WHAT THE TASK REQUIRES
Can you rewrite everything from the line containing "You are a GUI" down to the line containing "Task: Select the exp.py tab", changing "click action" to "tap action" and leaving the rest untouched? Give back only those lines.

ENTRIES SUPPLIED
* Begin *

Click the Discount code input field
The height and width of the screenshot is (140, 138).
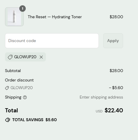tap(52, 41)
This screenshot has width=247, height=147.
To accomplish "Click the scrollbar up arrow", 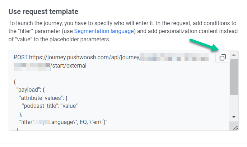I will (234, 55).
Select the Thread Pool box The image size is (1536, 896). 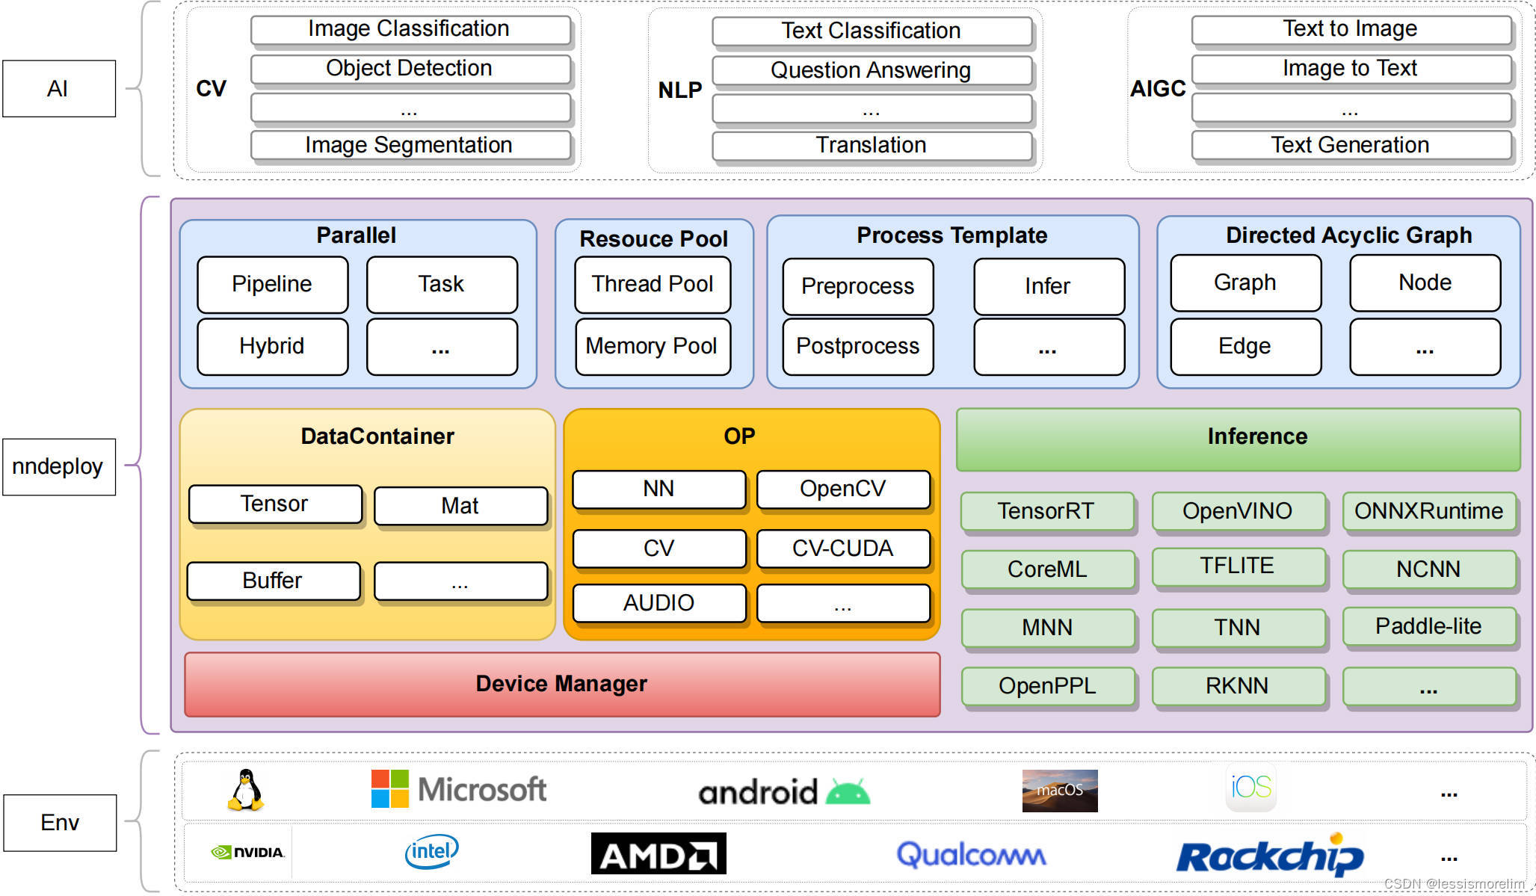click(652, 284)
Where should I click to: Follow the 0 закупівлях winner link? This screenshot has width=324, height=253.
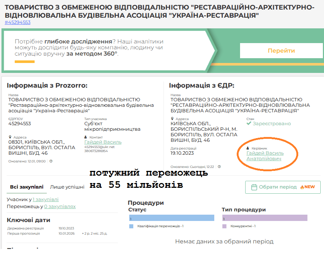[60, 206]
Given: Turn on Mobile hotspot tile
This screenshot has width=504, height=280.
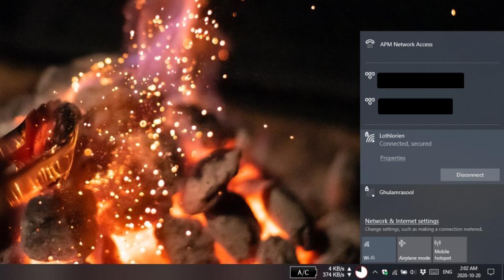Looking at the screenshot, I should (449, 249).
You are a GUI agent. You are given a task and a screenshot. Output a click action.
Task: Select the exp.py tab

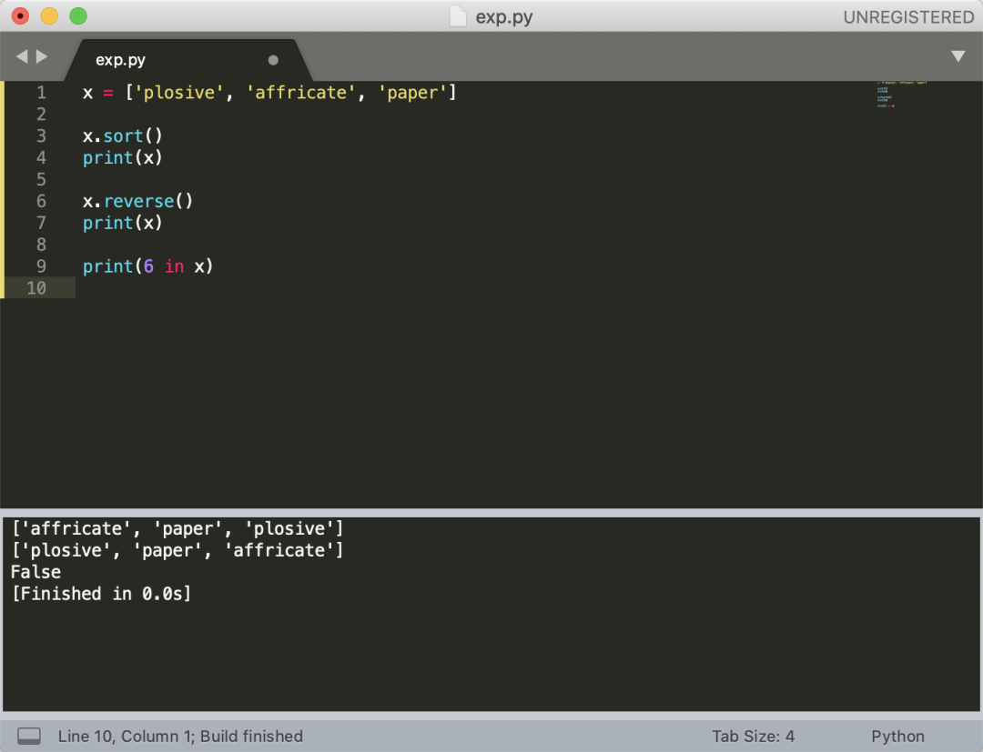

* End *
* Begin *

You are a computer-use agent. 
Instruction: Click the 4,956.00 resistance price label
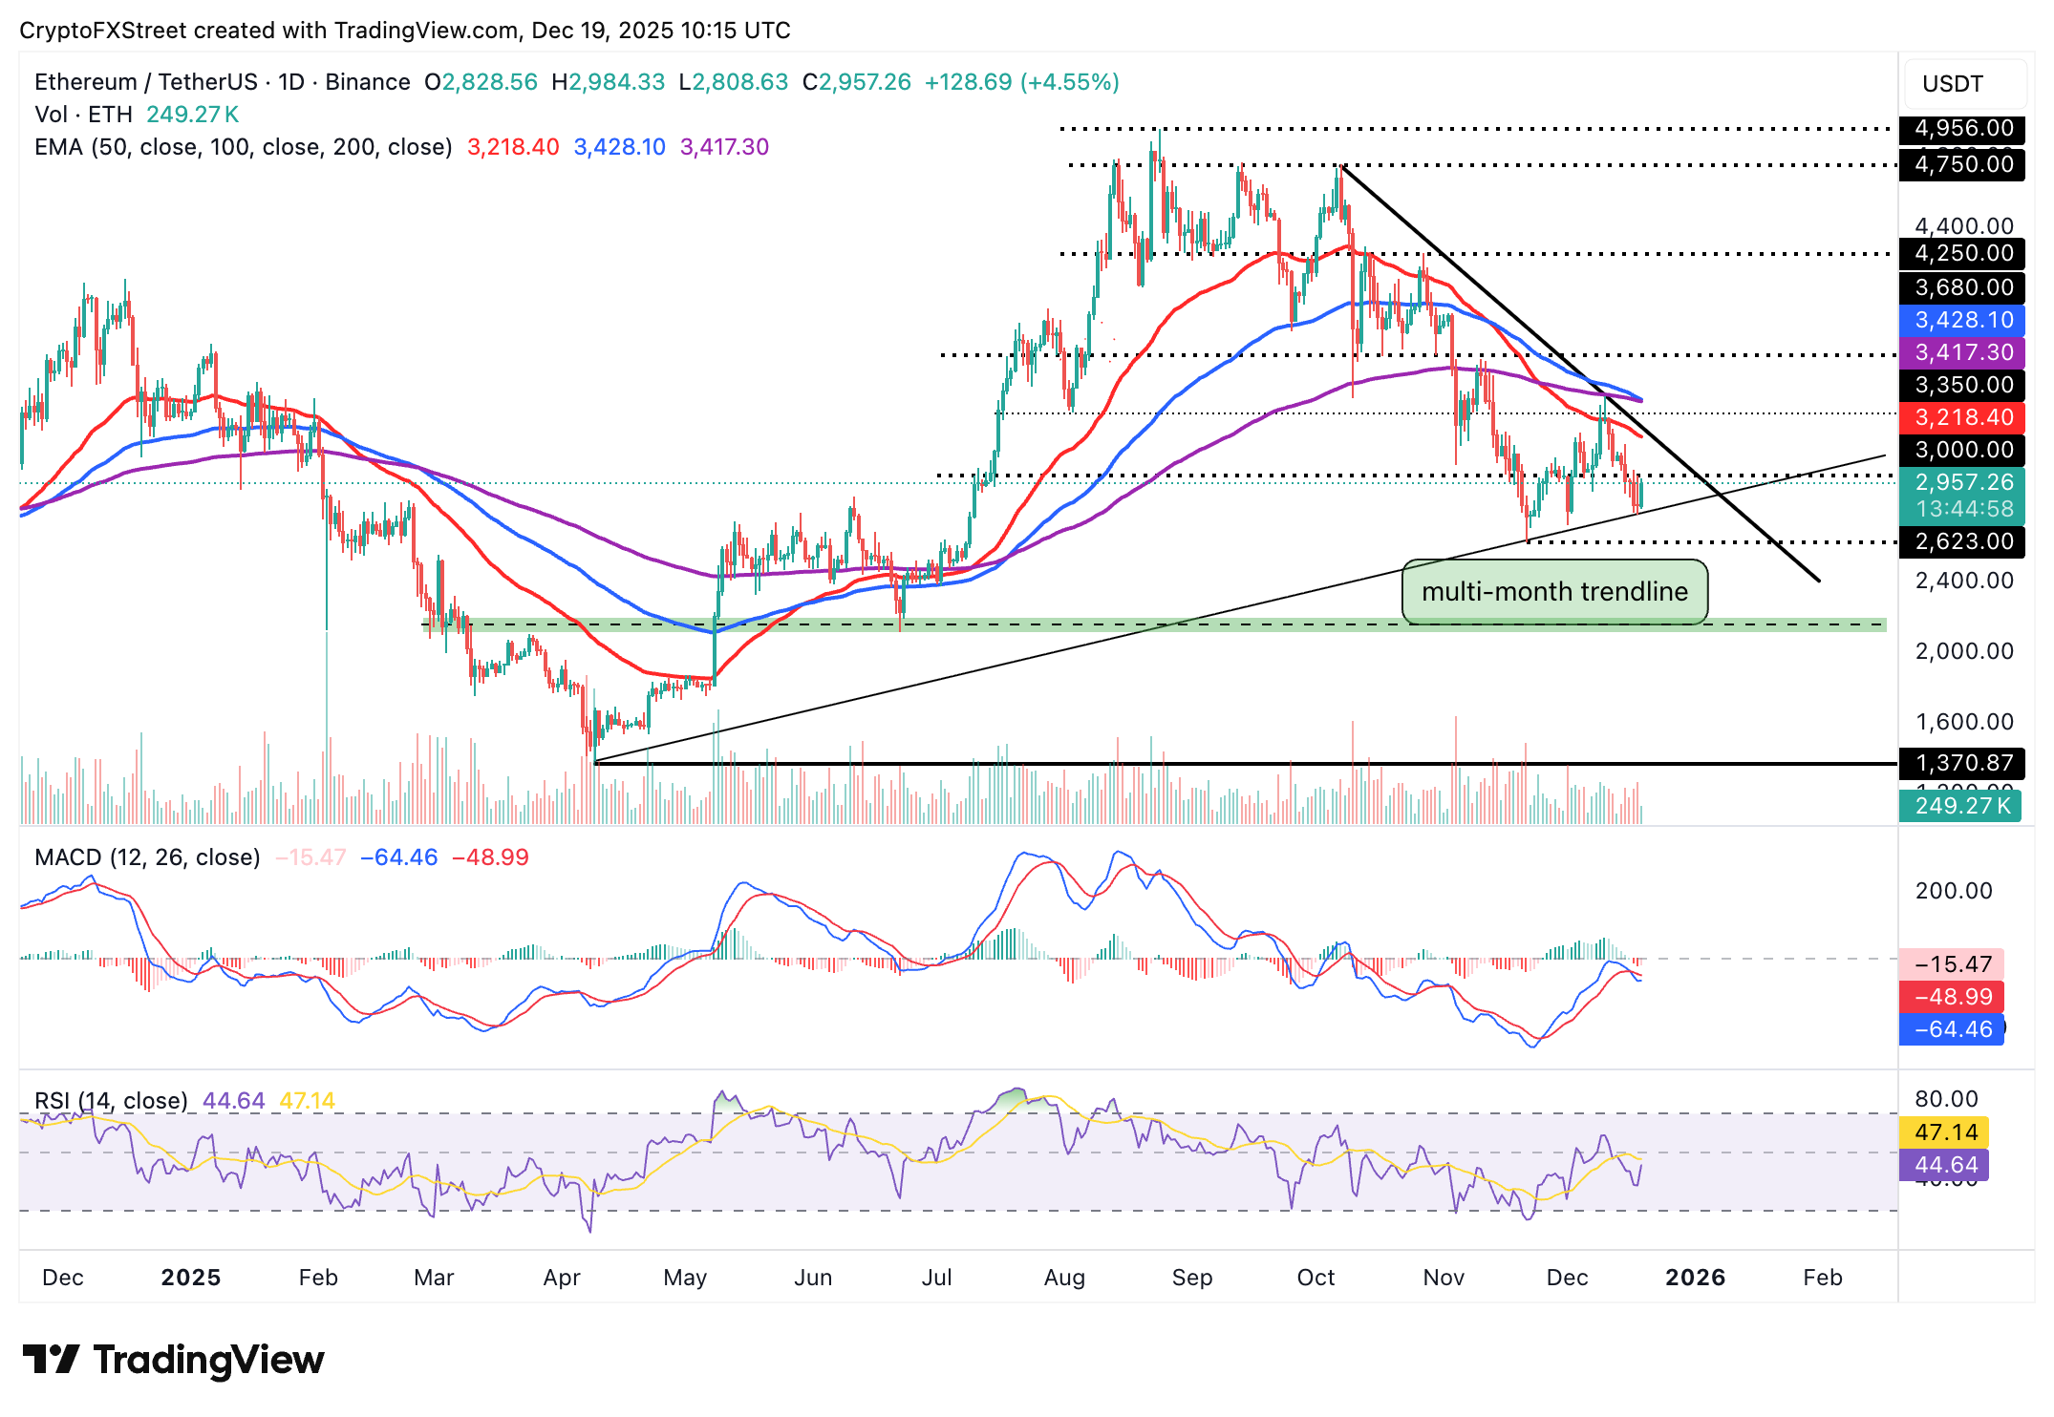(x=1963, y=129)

* End *

COMPLETE OUTPUT
You are a GUI agent. You are given a task and a screenshot. Output a tap action.
Task: Select the exp.py tab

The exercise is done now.